BEGIN Information shown
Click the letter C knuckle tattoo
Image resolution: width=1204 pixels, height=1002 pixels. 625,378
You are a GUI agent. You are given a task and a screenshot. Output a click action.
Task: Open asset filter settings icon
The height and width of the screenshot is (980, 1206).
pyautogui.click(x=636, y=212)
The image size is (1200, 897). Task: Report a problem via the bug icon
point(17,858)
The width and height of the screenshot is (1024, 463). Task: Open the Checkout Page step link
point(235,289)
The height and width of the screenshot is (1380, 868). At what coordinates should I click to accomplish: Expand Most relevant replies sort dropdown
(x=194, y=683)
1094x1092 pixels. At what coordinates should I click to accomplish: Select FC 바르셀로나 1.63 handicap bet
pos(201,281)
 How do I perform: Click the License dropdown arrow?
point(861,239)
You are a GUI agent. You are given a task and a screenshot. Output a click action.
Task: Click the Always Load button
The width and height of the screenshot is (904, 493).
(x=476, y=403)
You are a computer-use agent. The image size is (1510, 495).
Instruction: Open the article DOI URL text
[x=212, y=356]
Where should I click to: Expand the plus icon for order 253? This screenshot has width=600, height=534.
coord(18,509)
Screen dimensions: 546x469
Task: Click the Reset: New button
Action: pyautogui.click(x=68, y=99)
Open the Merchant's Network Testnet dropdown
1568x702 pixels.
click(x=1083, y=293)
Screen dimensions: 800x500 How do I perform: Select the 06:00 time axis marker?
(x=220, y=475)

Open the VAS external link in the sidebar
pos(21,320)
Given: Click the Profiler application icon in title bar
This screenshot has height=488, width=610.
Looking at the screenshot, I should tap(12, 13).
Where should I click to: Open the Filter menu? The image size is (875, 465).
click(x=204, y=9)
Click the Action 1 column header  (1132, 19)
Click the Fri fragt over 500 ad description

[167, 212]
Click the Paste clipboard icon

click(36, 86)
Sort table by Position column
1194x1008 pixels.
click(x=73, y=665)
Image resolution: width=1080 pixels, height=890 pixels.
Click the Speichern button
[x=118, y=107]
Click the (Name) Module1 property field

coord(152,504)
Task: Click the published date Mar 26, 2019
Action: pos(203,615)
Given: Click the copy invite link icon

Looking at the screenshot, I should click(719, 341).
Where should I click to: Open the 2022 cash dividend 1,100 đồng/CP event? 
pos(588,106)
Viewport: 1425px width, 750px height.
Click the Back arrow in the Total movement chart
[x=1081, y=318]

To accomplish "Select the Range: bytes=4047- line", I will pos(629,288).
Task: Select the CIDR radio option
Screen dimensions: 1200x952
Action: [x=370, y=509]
END Information shown
Task objective: Set the entries down again, unchanged and complete.

Solution for this task:
Click the letter C knuckle tattoo
Image resolution: width=1204 pixels, height=1002 pixels. 625,378
You are a GUI agent. You are given a task and a screenshot. Output a click action.
Task: Open asset filter settings icon
The height and width of the screenshot is (980, 1206).
pyautogui.click(x=636, y=212)
The image size is (1200, 897). Task: Report a problem via the bug icon
point(17,858)
The width and height of the screenshot is (1024, 463). Task: Open the Checkout Page step link
point(235,289)
The height and width of the screenshot is (1380, 868). At what coordinates should I click to accomplish: Expand Most relevant replies sort dropdown
(x=194, y=683)
1094x1092 pixels. At what coordinates should I click to accomplish: Select FC 바르셀로나 1.63 handicap bet
pos(201,281)
 How do I perform: Click the License dropdown arrow?
point(861,239)
You are a GUI agent. You are given a task and a screenshot. Output a click action.
Task: Click the Always Load button
The width and height of the screenshot is (904, 493).
(x=476, y=403)
You are a computer-use agent. The image size is (1510, 495).
Instruction: Open the article DOI URL text
[x=212, y=356]
Where should I click to: Expand the plus icon for order 253? This screenshot has width=600, height=534.
coord(18,509)
Screen dimensions: 546x469
Task: Click the Reset: New button
Action: pyautogui.click(x=68, y=99)
Open the Merchant's Network Testnet dropdown
1568x702 pixels.
click(x=1083, y=293)
Screen dimensions: 800x500 How do I perform: Select the 06:00 time axis marker?
(x=220, y=475)

Open the VAS external link in the sidebar
pos(21,320)
Given: Click the Profiler application icon in title bar
This screenshot has height=488, width=610.
Looking at the screenshot, I should tap(12, 13).
Where should I click to: Open the Filter menu? The image size is (875, 465).
click(x=204, y=9)
Click the Action 1 column header  (1132, 19)
Click the Fri fragt over 500 ad description

[167, 212]
Click the Paste clipboard icon

click(36, 86)
Sort table by Position column
1194x1008 pixels.
click(x=73, y=665)
Image resolution: width=1080 pixels, height=890 pixels.
Click the Speichern button
[x=118, y=107]
Click the (Name) Module1 property field

coord(152,504)
Task: Click the published date Mar 26, 2019
Action: pos(203,615)
Given: Click the copy invite link icon

Looking at the screenshot, I should click(719, 341).
Where should I click to: Open the 2022 cash dividend 1,100 đồng/CP event? 
pos(588,106)
Viewport: 1425px width, 750px height.
Click the Back arrow in the Total movement chart
[x=1081, y=318]

To accomplish "Select the Range: bytes=4047- line", I will pos(629,288).
Task: Select the CIDR radio option
Screen dimensions: 1200x952
Action: [x=370, y=509]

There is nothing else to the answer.